Unity-Technologies / ml-agents

The Unity Machine Learning Agents Toolkit (ML-Agents) is an open-source project that enables games and simulations to serve as environments for training intelligent agents using deep reinforcement learning and imitation learning.
https://unity.com/products/machine-learning-agents
Other
17.19k stars 4.16k forks source link

Batcher.cs Exception #2391

Closed Peng2017 closed 5 years ago

Peng2017 commented 5 years ago

Describe the bug NullReferenceException: Object reference not set to an instance of an object MLAgents.Batcher.SendAcademyParameters (MLAgents.CommunicatorObjects.UnityRLInitializationOutput academyParameters) (at Assets/ML-Agents/Scripts/Batcher.cs:96) MLAgents.Academy.InitializeEnvironment () (at Assets/ML-Agents/Scripts/Academy.cs:345) MLAgents.Academy.Awake () (at Assets/ML-Agents/Scripts/Academy.cs:250)
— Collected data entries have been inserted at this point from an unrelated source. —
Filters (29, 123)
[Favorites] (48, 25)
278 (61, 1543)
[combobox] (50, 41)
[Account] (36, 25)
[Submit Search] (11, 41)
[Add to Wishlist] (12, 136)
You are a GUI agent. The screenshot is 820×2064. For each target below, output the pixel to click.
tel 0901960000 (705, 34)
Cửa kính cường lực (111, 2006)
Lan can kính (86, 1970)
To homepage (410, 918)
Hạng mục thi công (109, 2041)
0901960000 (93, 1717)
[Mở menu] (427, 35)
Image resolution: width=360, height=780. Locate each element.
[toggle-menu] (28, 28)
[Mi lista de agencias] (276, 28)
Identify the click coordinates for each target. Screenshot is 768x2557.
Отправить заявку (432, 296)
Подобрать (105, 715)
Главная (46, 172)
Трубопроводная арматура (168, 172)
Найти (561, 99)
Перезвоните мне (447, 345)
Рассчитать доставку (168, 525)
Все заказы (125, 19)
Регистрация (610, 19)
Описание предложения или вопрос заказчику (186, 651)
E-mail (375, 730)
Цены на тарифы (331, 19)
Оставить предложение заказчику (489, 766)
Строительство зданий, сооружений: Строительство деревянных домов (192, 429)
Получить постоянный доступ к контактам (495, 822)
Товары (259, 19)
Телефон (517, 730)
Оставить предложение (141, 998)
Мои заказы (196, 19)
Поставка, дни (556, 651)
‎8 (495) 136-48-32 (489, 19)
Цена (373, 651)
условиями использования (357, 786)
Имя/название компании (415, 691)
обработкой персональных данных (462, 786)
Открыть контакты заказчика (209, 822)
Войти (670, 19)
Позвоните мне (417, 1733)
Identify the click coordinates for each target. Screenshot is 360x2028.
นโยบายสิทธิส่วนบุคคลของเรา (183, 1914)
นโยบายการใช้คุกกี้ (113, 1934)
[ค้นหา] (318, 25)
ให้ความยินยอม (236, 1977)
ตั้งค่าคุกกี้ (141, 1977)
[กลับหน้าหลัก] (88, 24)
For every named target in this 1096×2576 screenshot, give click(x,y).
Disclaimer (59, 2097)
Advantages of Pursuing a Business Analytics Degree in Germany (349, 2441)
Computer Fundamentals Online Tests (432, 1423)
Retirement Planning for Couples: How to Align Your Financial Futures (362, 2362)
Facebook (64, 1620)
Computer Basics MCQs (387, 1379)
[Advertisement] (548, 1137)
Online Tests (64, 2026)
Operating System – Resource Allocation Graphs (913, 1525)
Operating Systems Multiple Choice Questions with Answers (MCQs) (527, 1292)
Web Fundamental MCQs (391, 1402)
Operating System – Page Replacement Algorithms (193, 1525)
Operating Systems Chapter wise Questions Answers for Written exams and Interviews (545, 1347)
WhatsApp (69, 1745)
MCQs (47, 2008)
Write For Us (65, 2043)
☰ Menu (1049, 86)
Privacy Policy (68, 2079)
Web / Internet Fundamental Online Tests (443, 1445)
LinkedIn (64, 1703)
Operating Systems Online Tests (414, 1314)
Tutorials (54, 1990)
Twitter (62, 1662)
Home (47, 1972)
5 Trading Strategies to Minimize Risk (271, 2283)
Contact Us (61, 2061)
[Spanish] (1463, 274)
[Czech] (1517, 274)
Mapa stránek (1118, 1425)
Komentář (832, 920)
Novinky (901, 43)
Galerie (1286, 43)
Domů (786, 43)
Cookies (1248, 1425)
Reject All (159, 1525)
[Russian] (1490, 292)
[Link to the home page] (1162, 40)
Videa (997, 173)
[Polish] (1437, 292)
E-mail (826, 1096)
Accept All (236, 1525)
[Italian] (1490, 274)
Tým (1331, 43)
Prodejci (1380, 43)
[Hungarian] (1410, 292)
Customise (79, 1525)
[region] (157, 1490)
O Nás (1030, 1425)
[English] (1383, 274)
To Reproduce Steps to reproduce the behavior:

  1. I use public override void InitializeAcademy() method in my academy
  2. when I click "run", I got the above Exception I walk through the Batcher.CS source code, and find there might be a code error: start from line 75: public CommunicatorObjects.UnityRLInitializationInput SendAcademyParameters( CommunicatorObjects.UnityRLInitializationOutput academyParameters) { CommunicatorObjects.UnityInput input; var initializationInput = new CommunicatorObjects.UnityInput(); try { initializationInput = m_communicator.Initialize( new CommunicatorObjects.UnityOutput { RlInitializationOutput = academyParameters }, out input); } catch { throw new UnityAgentsException( "The Communicator was unable to connect. Please make sure the External " + "process is ready to accept communication with Unity."); }

        var firstRlInput = input.RlInput;

here we can see 'input' is not an instance. I think that's why I got the Exception. Screenshots If applicable, add screenshots to help explain your problem.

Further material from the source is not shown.